#### Directions
Look through the data below and say how many of its lines contain "computer", adding nothing else.

#### Given data
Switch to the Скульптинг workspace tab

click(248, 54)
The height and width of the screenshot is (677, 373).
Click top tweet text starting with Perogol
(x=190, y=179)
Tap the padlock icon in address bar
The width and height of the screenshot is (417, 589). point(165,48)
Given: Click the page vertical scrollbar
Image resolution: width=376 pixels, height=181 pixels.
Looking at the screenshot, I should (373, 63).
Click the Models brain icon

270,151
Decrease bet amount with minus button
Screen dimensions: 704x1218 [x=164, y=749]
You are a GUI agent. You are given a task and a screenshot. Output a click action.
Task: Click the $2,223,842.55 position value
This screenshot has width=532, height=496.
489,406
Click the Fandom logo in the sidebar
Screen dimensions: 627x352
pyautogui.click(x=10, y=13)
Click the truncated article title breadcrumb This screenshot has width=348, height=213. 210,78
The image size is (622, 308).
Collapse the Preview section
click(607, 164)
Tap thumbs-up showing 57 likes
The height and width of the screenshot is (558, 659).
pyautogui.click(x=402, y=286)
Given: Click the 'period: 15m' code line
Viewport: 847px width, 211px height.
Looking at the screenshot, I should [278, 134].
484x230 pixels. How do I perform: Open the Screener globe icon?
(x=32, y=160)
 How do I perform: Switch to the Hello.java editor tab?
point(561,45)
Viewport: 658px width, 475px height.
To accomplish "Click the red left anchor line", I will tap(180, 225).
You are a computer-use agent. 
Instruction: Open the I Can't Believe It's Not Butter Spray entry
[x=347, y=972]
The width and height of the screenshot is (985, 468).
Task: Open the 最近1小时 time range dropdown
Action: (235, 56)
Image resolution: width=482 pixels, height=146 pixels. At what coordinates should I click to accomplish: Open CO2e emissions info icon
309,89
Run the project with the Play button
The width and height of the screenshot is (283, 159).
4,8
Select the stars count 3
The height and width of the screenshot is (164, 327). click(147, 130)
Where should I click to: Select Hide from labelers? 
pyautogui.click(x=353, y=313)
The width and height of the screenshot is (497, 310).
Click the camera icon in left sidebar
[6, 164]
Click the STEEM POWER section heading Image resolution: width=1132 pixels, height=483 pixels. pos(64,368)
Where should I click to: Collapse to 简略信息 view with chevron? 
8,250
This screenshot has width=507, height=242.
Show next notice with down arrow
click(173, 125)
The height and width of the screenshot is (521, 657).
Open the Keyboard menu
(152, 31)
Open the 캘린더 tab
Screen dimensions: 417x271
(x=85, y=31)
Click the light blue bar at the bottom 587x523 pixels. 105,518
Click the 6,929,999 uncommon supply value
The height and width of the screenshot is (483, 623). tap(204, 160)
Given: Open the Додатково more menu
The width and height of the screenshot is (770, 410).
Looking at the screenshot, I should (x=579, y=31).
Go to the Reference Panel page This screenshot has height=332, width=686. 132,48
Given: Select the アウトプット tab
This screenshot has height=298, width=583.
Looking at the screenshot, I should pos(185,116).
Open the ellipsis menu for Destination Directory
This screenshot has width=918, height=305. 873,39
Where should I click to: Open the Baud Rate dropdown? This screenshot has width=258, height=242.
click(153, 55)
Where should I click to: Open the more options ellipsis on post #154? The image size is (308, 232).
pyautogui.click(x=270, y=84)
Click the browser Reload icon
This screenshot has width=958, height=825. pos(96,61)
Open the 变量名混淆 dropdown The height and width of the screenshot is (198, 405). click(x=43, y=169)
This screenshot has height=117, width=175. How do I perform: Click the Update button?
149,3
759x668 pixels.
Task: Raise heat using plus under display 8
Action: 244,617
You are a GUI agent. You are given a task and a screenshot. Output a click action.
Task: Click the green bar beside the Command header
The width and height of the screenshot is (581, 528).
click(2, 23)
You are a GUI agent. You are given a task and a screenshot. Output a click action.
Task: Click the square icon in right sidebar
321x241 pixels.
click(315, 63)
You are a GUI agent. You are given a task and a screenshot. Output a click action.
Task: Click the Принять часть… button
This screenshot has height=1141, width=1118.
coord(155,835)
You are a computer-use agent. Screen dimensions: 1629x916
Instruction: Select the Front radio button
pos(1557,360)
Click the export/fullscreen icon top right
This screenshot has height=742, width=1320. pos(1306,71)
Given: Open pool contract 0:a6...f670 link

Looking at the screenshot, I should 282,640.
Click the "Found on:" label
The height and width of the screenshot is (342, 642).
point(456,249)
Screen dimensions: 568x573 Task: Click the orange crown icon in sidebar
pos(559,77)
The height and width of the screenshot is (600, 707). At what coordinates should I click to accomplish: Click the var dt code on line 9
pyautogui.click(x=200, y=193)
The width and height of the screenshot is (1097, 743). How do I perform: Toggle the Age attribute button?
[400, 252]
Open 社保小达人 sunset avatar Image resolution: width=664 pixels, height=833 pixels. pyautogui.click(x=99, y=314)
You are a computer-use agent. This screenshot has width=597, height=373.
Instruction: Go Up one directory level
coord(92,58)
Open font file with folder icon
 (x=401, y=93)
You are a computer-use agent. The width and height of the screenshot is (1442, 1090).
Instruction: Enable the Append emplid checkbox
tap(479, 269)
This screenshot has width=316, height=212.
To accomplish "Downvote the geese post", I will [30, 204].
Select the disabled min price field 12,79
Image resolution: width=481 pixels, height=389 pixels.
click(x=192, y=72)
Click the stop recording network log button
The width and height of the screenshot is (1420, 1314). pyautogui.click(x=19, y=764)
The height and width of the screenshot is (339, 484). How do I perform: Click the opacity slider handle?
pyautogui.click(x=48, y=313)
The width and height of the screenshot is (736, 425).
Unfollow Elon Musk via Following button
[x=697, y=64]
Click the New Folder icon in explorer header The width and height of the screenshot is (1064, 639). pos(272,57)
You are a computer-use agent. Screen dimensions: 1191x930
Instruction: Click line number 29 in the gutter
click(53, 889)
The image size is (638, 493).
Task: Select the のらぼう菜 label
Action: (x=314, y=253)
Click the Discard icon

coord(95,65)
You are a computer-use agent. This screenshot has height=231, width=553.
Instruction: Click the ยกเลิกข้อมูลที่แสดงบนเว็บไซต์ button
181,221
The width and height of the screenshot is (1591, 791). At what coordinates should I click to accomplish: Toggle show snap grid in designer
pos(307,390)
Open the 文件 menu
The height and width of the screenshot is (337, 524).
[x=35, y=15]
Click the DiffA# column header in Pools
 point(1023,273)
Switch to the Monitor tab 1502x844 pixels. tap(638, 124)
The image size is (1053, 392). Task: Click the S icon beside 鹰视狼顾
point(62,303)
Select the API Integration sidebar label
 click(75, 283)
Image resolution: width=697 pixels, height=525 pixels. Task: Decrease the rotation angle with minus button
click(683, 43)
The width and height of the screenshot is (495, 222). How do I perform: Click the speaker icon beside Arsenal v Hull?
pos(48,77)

#### Reply
6